The band captivated the audience from the moment they hit the stage. As everyone knows, Parris and company can
play any kind of music -- from country, blues, r&b, rock, to jazz and fusion. This time around, Parris
put his unique stamp on classic guitar rock. They opened with the quintessential Blood Sweat and Tears blues,
"I Love You More Than You'll Ever Know." Josh Dion's brawny baritone ripped a hole right in the heart of the
audience. Funnily enough, their version sounded closer to the slow groove cover by Donny Hathaway. Next, a ghostly take on Marvin Gaye's
"Inner City Blues" with Miles' "So What" injected in the middle. Then on to Santana's "Europa" with a crazy,
rubato intro by Parris and King. The instrumental "Crosstown Traffic" (Hendrix) featured a thundering bass solo
by Kip Sophos. I have never heard anyone duplicate The Meter's groove on "Cissy Strut." As expected, Parris'
group came up with their own unique bounce. The Clapton slow blues, "Have You Ever Loved a Woman," featured
red-hot organ by special guest Jeremy Baum and a roaring vocal by Dion.
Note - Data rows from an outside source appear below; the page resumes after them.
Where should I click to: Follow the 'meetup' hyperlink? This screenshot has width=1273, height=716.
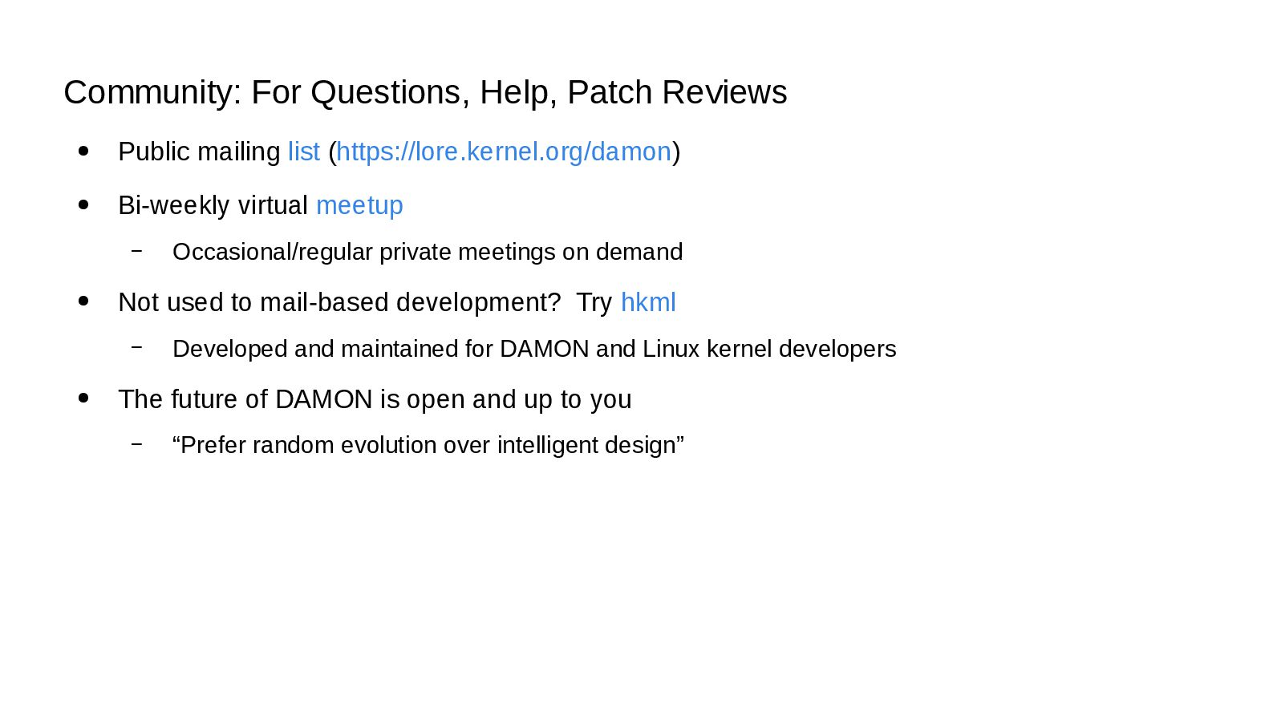tap(359, 206)
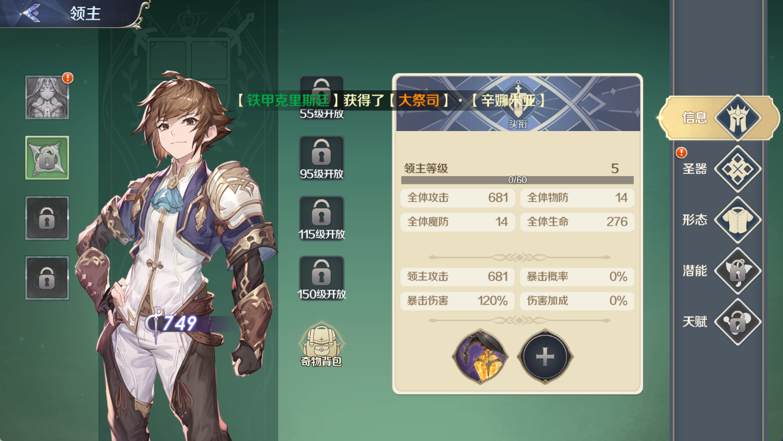783x441 pixels.
Task: Select the green highlighted locked shuriken slot
Action: pyautogui.click(x=47, y=158)
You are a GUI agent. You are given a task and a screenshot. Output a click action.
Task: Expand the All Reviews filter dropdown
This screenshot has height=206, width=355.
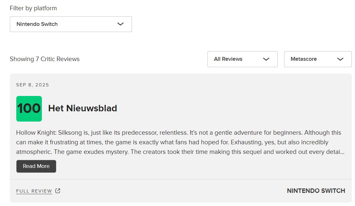point(243,59)
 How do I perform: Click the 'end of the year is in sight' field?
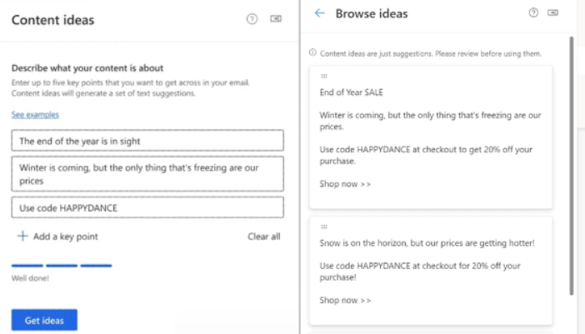click(148, 141)
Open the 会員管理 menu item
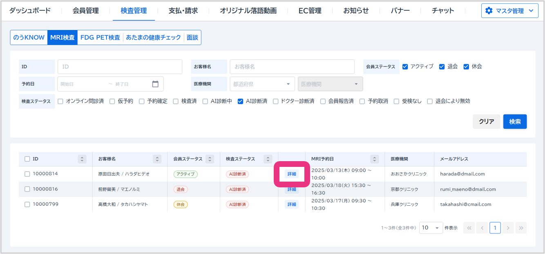The height and width of the screenshot is (254, 545). 86,11
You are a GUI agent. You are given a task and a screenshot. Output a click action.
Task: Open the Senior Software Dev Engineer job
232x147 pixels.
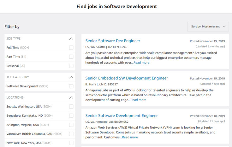tap(113, 41)
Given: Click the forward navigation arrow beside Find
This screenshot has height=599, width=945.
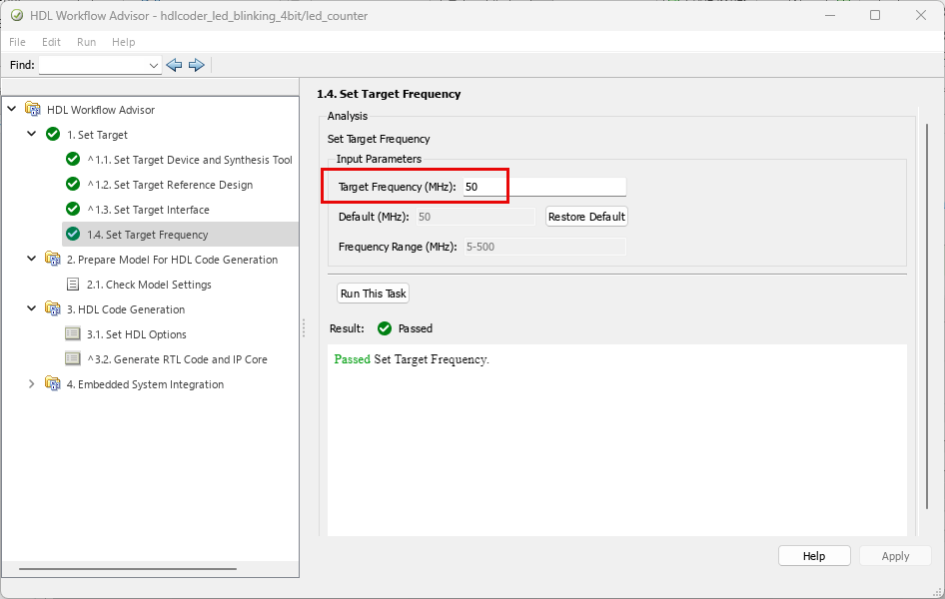Looking at the screenshot, I should 197,64.
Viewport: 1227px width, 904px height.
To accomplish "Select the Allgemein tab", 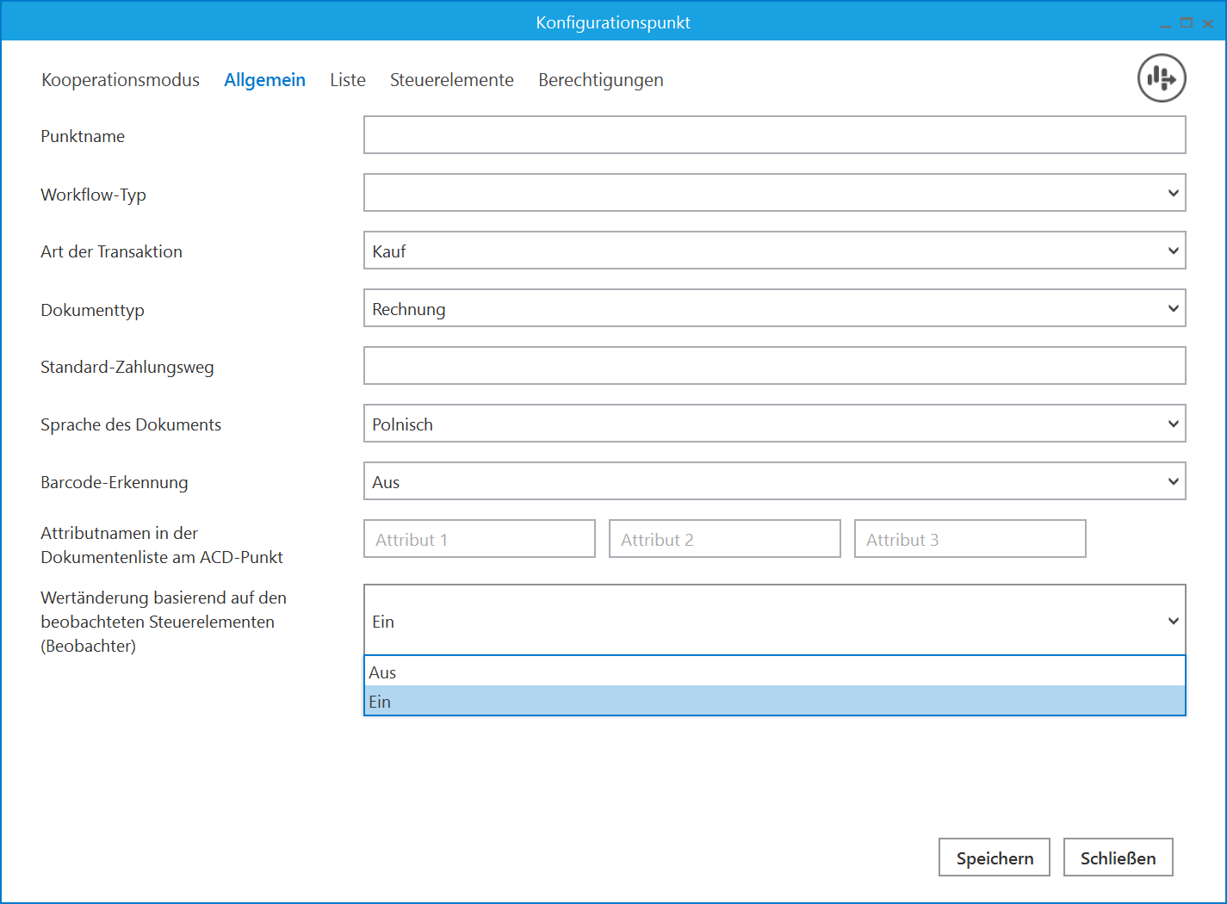I will tap(264, 80).
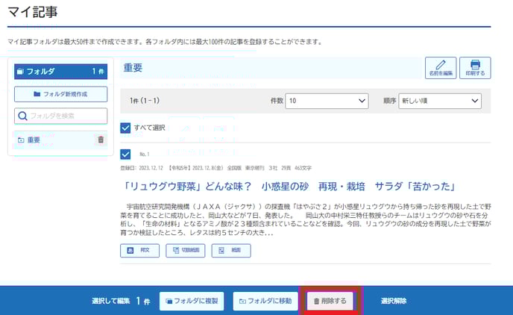Toggle the すべて選択 checkbox

125,128
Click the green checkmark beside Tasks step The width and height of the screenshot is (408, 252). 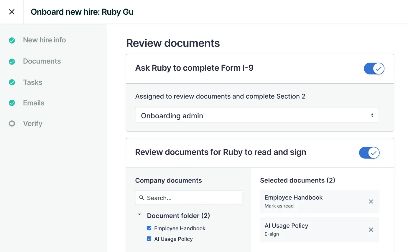pyautogui.click(x=12, y=82)
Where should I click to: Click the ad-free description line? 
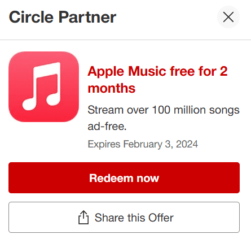coord(107,126)
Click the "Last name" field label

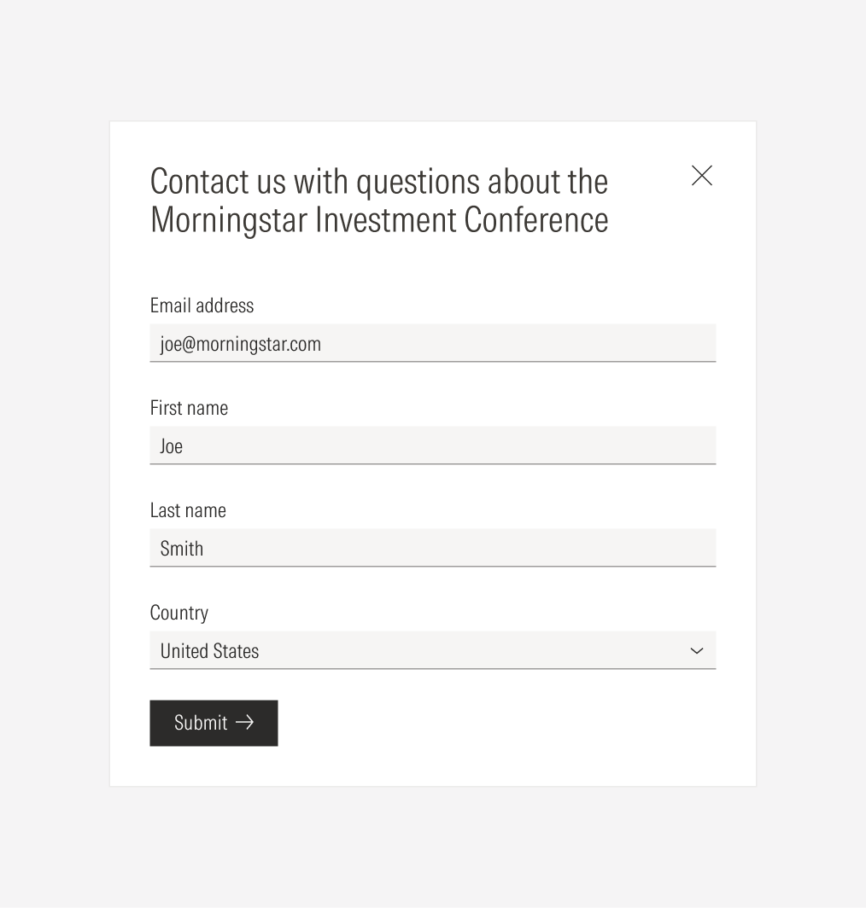pyautogui.click(x=188, y=510)
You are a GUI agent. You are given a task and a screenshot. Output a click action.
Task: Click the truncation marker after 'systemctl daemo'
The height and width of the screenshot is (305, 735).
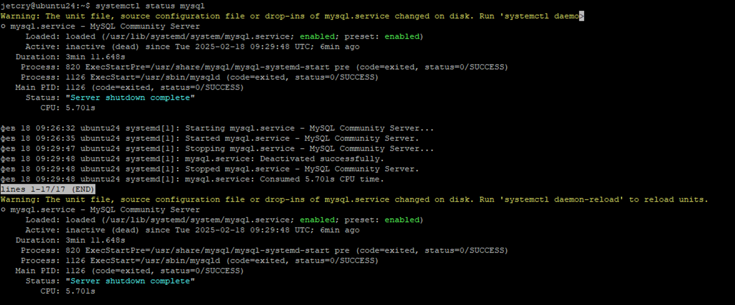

More highlights included the Spiderman theme followed by a searing rendition of the Beck/Stewart version of "People
Get Ready". Parris got the crowd moving with the Scofield/Mayer take of "I Don't Need No Doctor." They followed
with the amusing Parris original, "The Clack" which sounded like "Chicken Shack" meets "Mojo Working." Parris
ended the night with a strikingly original rendition of Hendrix's "Little Wing" which brought the crowd to its
In the end, Parris puts a sophisticated, jazzy spin on everything he plays. And his amazing, longtime band picks up on his every
move. At the close of the show when the lights went up, the crowd had that dazed, "deer caught in the head lights"
look. They knew they had witnessed something very special and very out of the ordinary.